Kekecewaan dimaksud adalah wujud kemuliaan berpikir Sang Pendidik sebab
di mata hati dan nurani guru yang paling dalam, guru tidak ubahnya
adalah seperti menghadapi anak sendiri, anak kandung yang sangat amat
disayangi dan dicintai. Maka, terasa sayang kalau sampai anak tersebut
gagal hanya gara-gara tidak menurut sesuatu yang sudah dipersiapkan
dengan baik oleh guru.
Patut juga diperhatikan oleh siapa pun orang di luar ketugasan nonguru,
bahwa menjadi guru adalah memenuhi tugas profesi sebagaimana dokter,
hakim, peneliti, dan berbagai pilihan mulia pekerjaan yang lain,
sehingga dalam bertindak secara keseluruhannya telah dipertimbangkan,
direncanakan, dilaksanakan, dan dievaluasi secara cermat demi
keberuntungan generasi muda ke depan.
Andaikan seorang guru bermental kuli, misalnya, guru akan sangat enteng
bekerja.

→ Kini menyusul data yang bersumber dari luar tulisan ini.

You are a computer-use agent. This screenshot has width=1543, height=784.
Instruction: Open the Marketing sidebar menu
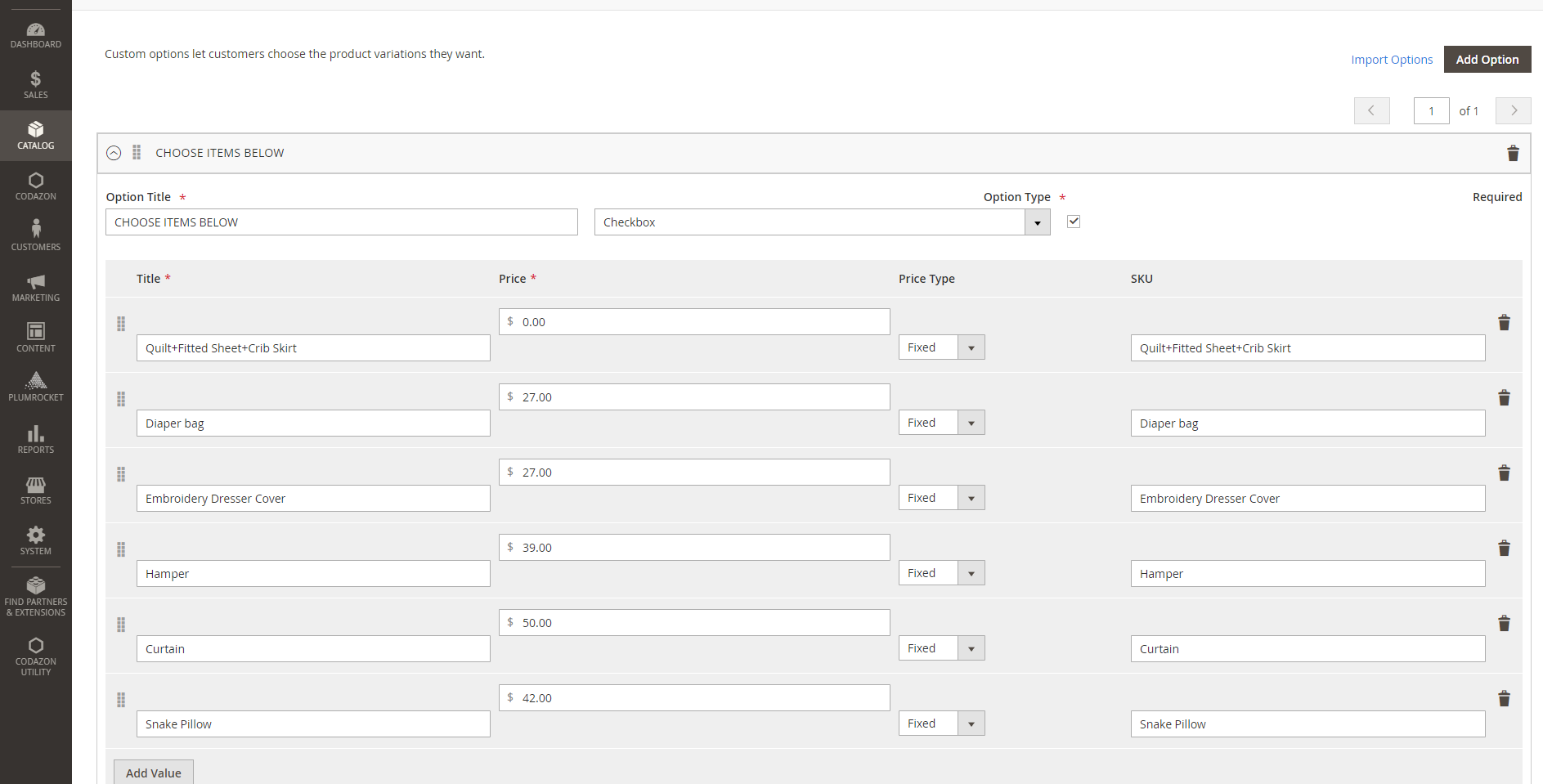coord(36,286)
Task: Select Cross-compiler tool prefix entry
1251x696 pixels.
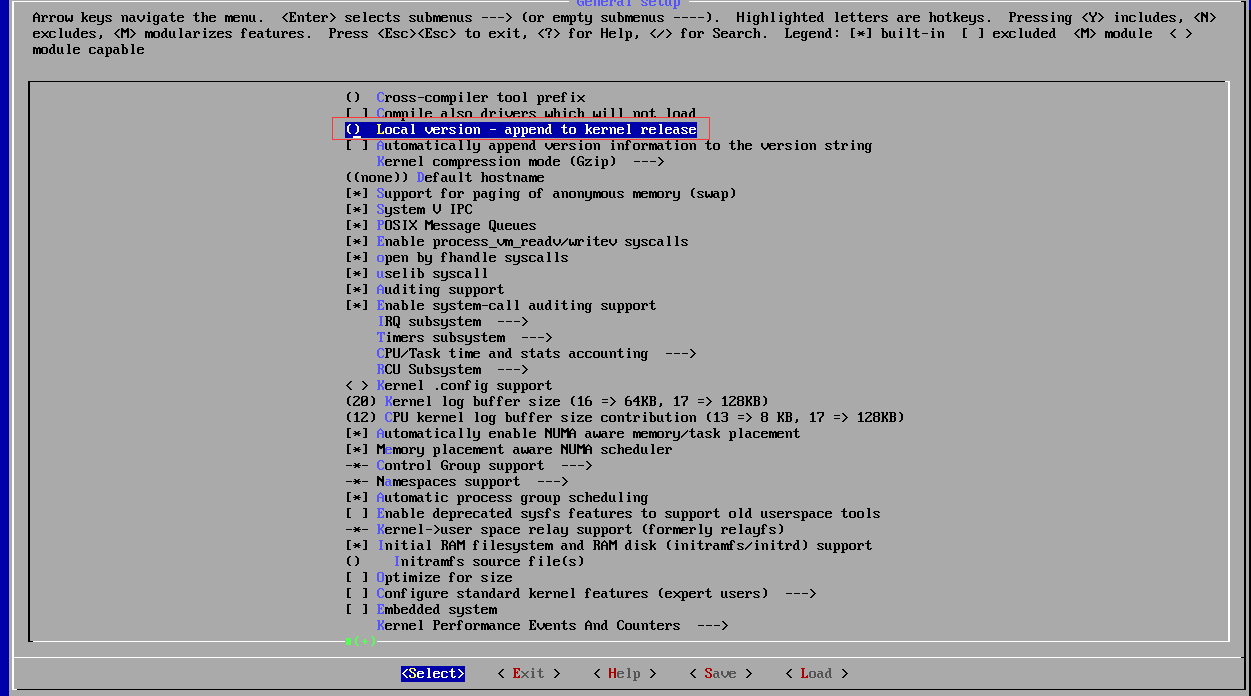Action: [480, 98]
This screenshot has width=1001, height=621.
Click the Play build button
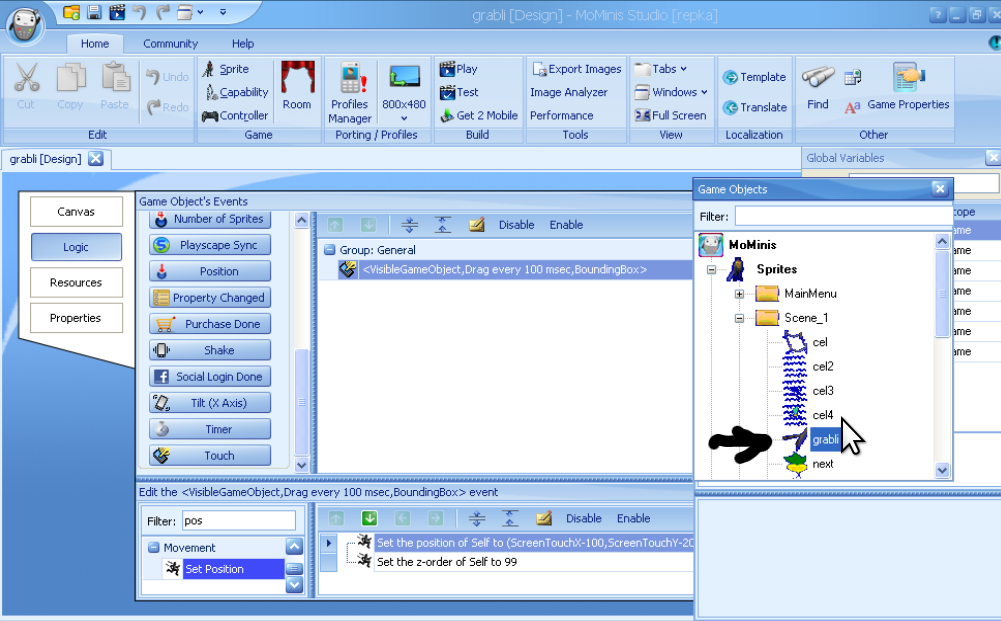[x=459, y=69]
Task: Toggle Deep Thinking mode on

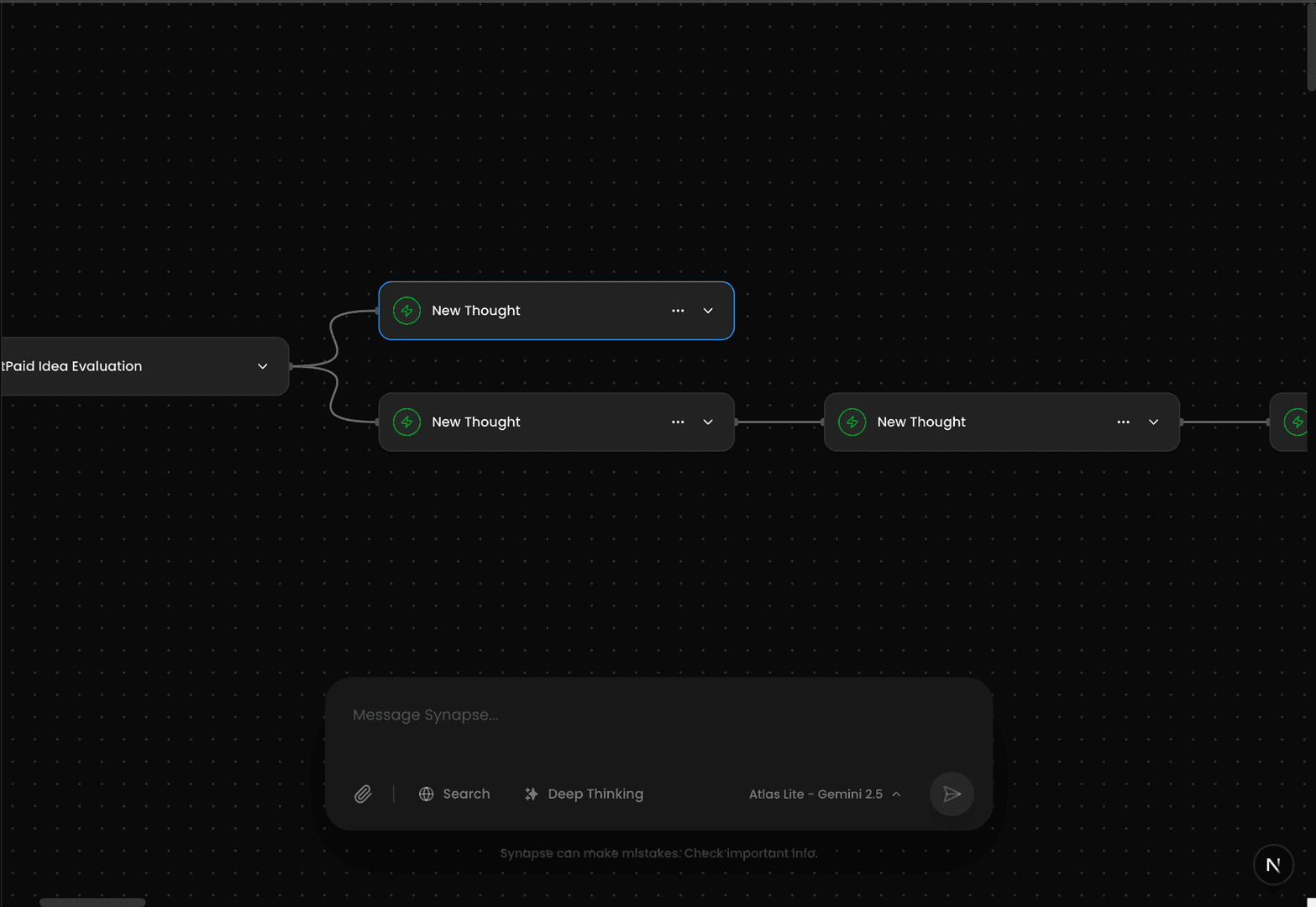Action: (584, 794)
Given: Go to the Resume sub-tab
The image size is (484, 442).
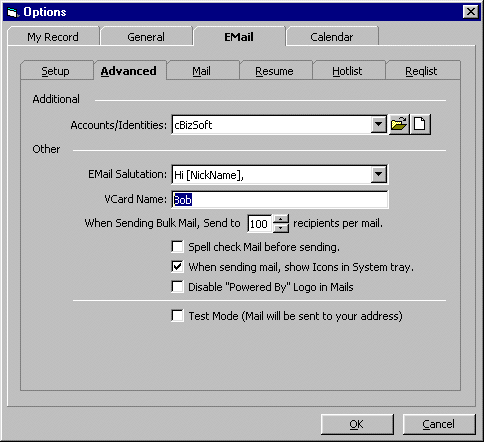Looking at the screenshot, I should 274,71.
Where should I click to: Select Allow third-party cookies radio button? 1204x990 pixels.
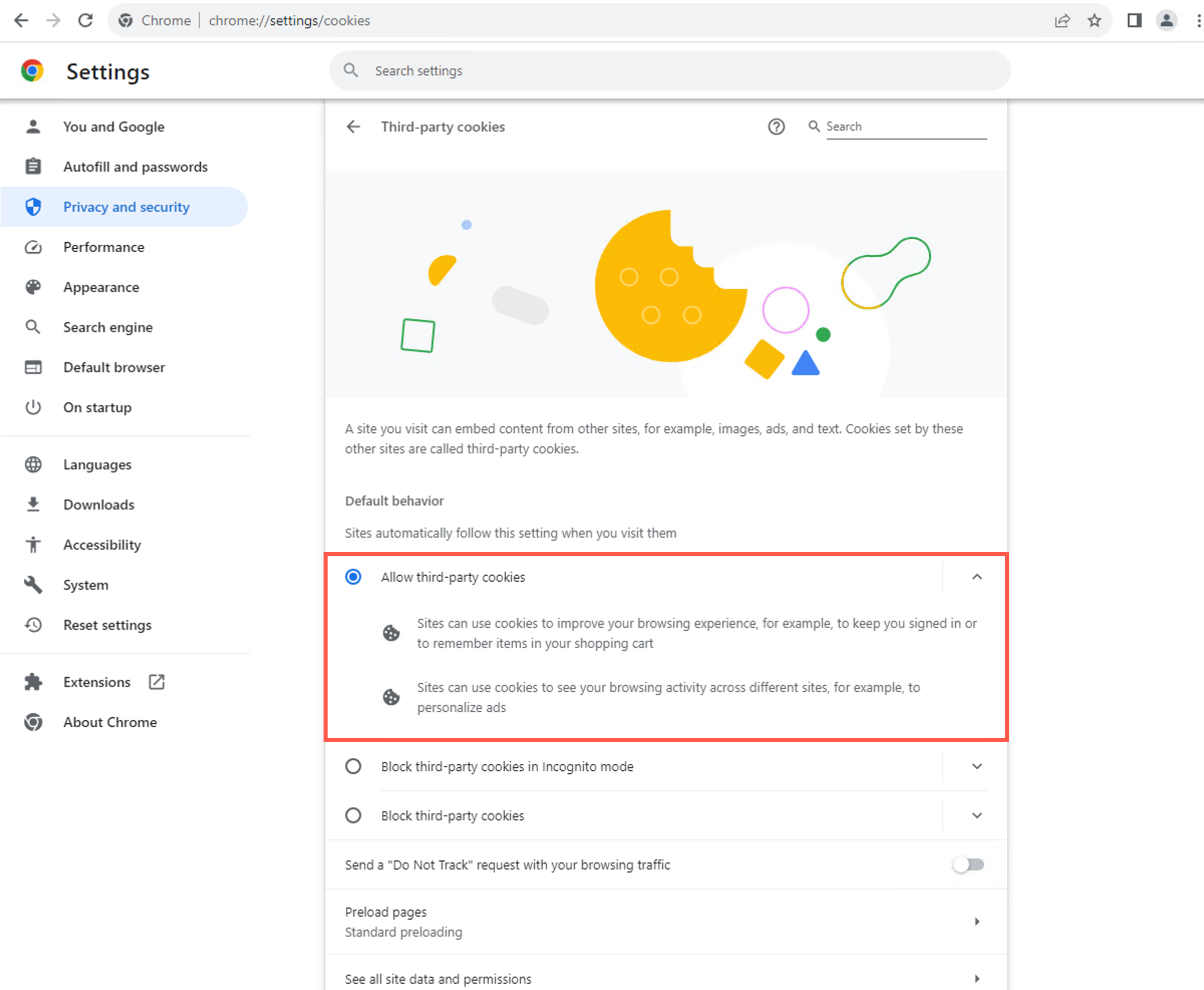click(354, 577)
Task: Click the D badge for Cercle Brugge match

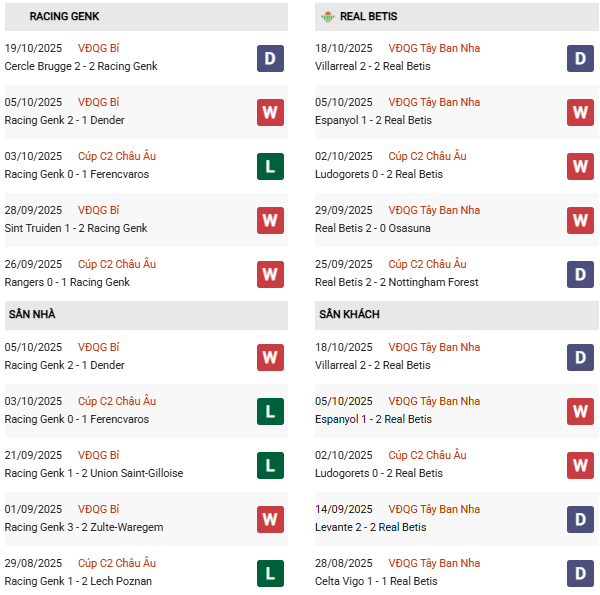Action: [x=270, y=58]
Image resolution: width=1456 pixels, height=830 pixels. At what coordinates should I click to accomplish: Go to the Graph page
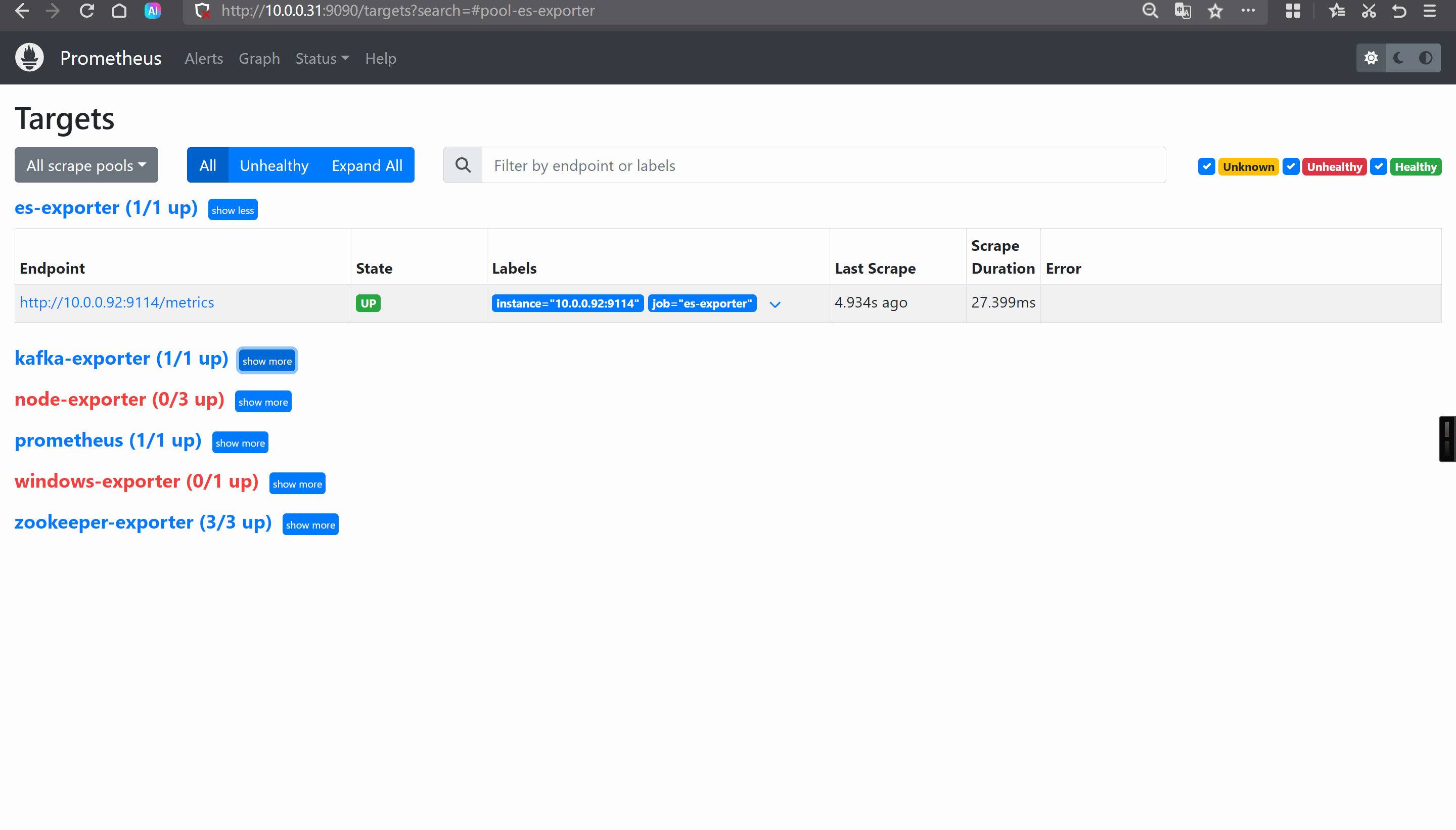coord(259,58)
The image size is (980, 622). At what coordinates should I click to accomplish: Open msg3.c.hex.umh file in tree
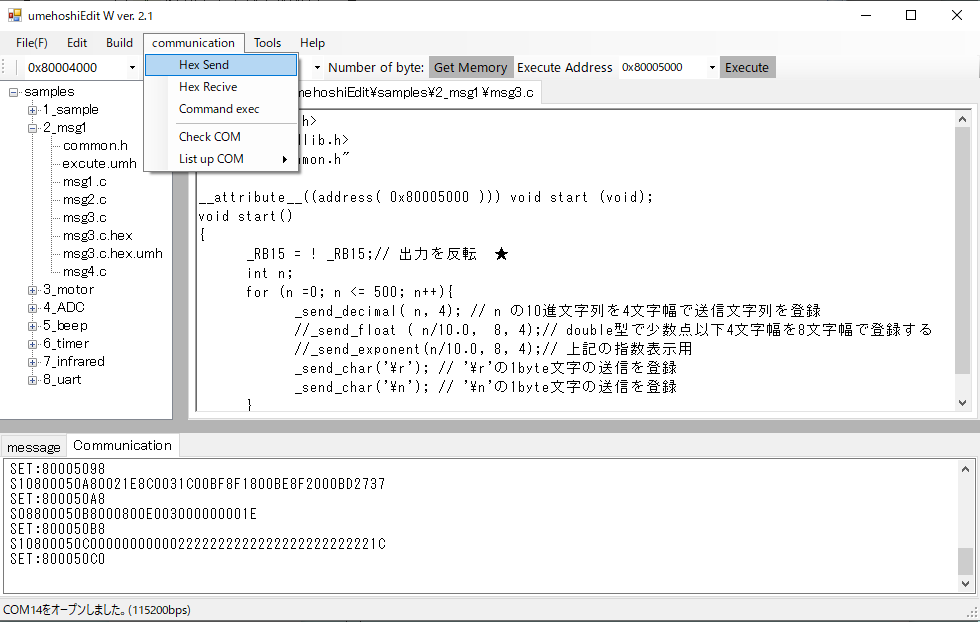pos(112,254)
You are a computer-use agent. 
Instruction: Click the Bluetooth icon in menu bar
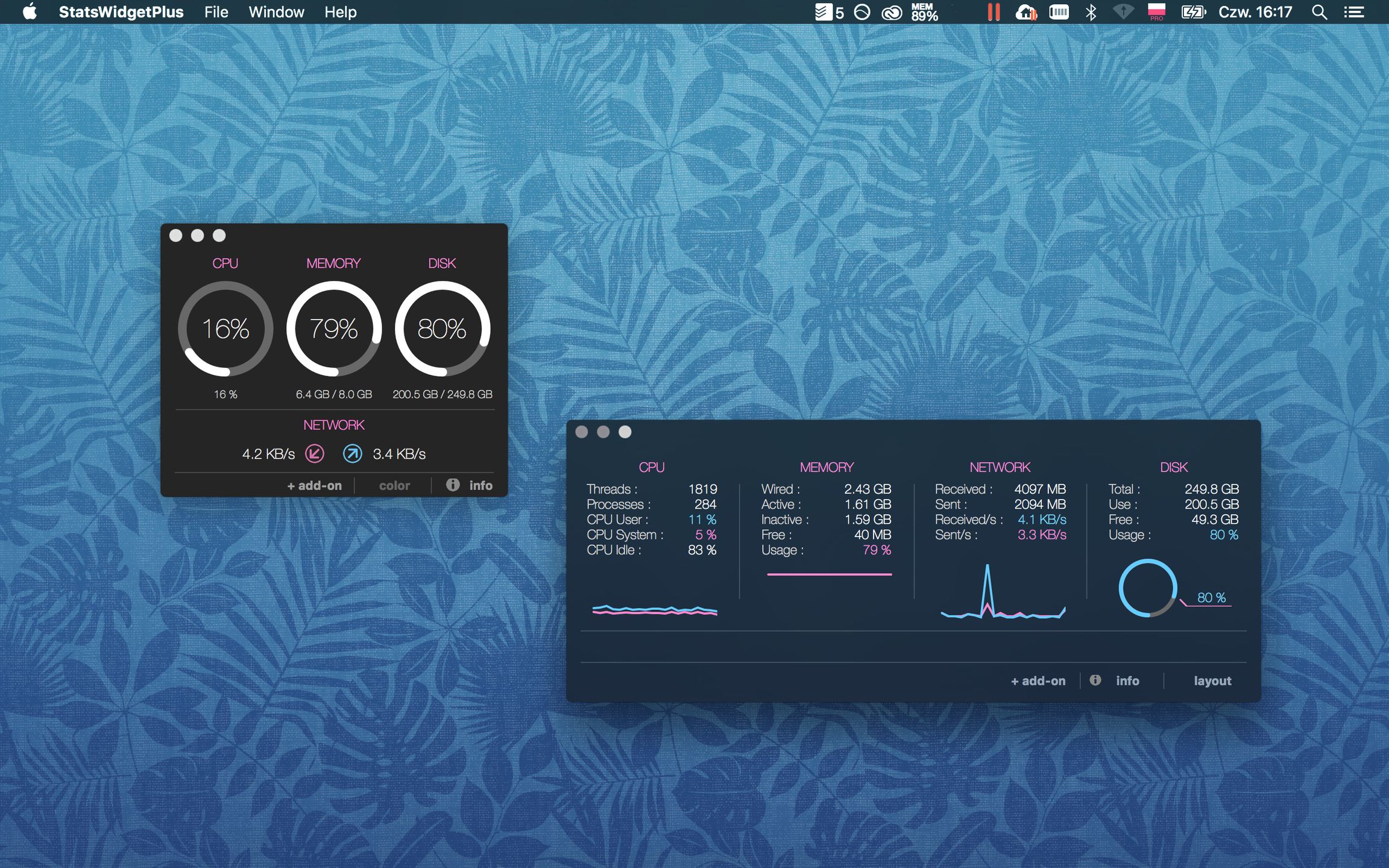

Misal, kalau didisiplinkan tidak mau, diatur ini itu siswa
susah dan membandel dan guru membiarkan saja, tak usah dimarahi atau
dihukum dapat dibayangkan tinggal menunggu berapa lama lagi generasi
muda ini akan hancur mentalitas, melihat kondisi generasi muda kita saat
ini yang sebagian besar karut –marut dalam etika, moral,dan tidak lagi
berpikir demi masa depan.
Sinyal Kemenangan
Melihat beberapa keputusan penegak hukum yang membela guru dalam
menegakkan ketertiban dan kedisiplinan kiranya dapat memperteguh sikap
dan tindakan guru dalam bertugas. Asalkan masih selalu berada dalam
koridor kependidikan, sekalipun melaksanakan hukuman asal bersifat
mendidik, disertai pertimbangan yang matang dan rasional, menghukum
rasanya sah adanya.
Menjadi demikian sebab pada dasarnya generasi muda harus dididik dalam
kasih sayang, namun kalau dimanjakan dan diperlakukan pembiaran
sejadi-jadi sungguh membahayakan diri mereka sendiri dan hal itu sungguh
tidak boleh terjadi .
Di satu sisi patut diketahui bahwa hukuman pada dasarnya adalah salah
satu bentuk dan sarana mendidik dan memang harus berdampingan, hukuman
terpaksa dilakukan demi kebaikan. Karena itu teruslah wahai guru
berkarya yang benar, sinyal dari Majalengka itu merupakan kemenangan
yang semakin jelas memberi keyakinan bahwa jalan yang ditempuh adalah
jalur kebenaran dan mengarah ke kesuksesan masa depan bangsa.